The barbell reverse grip bent over row is a compound exercise targeting the upper back, with secondary emphasis on the bicep and forearms. It involves pulling a barbell towards the lower chest while bent over, requiring good form and core stability.
Also Works
BicepsForearms
How to Perform
1
Stand with your feet shoulder-width apart and knees slightly bent.
2
Hold a barbell with an overhand grip, palms facing down, and hands slightly wider than shoulder-width apart.
3
Bend forward at the hips, keeping your back straight and chest up, until your torso is almost parallel to the floor.
4
Pull the barbell towards your lower chest, squeezing your shoulder blades together.
5
Pause for a moment at the top, then slowly lower the barbell back to the starting position.
6
Repeat for the desired number of repetitions.
Pro Tips
•Use an underhand (supinated) grip, which shifts more work to the lower lats and biceps compared to an overhand row.

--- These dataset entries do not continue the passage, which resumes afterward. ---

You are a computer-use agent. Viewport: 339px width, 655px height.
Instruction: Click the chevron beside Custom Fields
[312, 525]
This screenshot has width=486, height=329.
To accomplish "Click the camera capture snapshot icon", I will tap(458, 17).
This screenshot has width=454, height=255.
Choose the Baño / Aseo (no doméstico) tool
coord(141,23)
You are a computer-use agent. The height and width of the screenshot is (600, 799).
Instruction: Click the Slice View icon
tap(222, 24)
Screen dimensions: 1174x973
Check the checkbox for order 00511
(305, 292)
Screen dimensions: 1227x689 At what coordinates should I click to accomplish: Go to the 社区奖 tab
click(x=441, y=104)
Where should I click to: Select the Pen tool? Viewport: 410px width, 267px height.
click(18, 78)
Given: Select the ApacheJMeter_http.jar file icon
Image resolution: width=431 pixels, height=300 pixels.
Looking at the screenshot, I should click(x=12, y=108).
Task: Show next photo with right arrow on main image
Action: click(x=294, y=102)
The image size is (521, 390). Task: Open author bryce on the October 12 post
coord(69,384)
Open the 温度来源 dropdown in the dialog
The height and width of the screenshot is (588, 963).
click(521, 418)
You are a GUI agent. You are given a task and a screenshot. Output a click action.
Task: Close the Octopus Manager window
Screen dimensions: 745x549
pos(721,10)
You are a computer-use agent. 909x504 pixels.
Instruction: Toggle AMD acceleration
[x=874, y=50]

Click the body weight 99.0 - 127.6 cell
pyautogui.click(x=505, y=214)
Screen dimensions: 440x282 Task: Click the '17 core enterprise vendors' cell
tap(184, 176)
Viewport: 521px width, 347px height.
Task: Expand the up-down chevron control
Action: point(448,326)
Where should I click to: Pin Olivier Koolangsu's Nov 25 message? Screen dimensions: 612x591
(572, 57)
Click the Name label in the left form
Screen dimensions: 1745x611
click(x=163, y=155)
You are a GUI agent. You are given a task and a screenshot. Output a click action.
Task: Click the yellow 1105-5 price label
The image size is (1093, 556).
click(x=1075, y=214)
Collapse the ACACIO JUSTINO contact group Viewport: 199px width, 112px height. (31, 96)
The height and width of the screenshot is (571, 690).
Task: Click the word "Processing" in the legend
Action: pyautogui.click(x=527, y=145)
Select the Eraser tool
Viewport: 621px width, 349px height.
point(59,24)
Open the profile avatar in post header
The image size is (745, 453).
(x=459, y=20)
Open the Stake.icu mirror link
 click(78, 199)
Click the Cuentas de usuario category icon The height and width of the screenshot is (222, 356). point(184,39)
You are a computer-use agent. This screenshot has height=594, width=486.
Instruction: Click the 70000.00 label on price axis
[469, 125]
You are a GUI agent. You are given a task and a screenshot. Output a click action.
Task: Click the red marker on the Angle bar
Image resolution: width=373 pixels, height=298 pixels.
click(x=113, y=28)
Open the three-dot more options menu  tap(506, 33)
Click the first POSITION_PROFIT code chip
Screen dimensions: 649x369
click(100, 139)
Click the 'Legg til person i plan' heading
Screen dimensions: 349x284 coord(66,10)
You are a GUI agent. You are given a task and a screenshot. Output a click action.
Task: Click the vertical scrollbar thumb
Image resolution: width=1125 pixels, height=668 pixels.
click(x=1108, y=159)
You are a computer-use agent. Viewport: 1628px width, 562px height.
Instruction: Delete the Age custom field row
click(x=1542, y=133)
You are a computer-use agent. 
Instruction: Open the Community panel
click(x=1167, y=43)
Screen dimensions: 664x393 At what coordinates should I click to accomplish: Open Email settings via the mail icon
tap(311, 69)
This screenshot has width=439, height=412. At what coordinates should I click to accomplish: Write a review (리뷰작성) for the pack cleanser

•Pull the bar to your lower stomach or belt line, keeping your elbows close to your body.
•Maintain a 45-60 degree torso angle and don't let your back round or rise during the set.
Common Mistakes
•Using the same weight as overhand rows and compensating with body swing, since the underhand grip is slightly stronger.
•Flaring the elbows wide, which shifts the emphasis away from the lower lats and toward the upper back.
•Rounding the lower back under heavy loads because the underhand grip tempts people to go heavier.